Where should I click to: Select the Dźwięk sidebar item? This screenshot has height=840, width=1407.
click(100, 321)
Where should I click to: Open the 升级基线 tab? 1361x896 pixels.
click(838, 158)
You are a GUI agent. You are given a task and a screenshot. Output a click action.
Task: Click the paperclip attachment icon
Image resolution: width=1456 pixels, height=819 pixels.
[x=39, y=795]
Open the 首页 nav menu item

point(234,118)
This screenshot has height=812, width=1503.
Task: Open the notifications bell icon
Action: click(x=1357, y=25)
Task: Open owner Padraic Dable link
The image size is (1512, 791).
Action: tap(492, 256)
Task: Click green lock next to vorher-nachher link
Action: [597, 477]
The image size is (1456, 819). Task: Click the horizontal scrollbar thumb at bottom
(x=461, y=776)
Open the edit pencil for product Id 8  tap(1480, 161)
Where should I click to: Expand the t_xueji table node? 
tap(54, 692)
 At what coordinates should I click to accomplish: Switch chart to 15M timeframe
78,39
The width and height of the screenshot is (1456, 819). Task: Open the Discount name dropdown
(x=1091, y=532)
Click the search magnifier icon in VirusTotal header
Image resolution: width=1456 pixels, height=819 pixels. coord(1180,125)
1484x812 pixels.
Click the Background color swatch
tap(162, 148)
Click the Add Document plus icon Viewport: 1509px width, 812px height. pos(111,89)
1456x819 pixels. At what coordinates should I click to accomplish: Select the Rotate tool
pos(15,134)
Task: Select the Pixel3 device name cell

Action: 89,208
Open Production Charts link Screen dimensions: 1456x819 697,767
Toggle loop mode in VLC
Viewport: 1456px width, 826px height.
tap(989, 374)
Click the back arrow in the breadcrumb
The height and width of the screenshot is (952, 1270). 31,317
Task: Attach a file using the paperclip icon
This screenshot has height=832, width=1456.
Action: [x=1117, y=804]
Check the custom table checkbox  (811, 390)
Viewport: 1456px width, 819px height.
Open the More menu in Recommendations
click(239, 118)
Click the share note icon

········

**What you will do**
Find and copy each line of the data where "paperclip" is present.

**Finished exercise**
Task: Click the paperclip attachment icon
Task: Attach a file using the paperclip icon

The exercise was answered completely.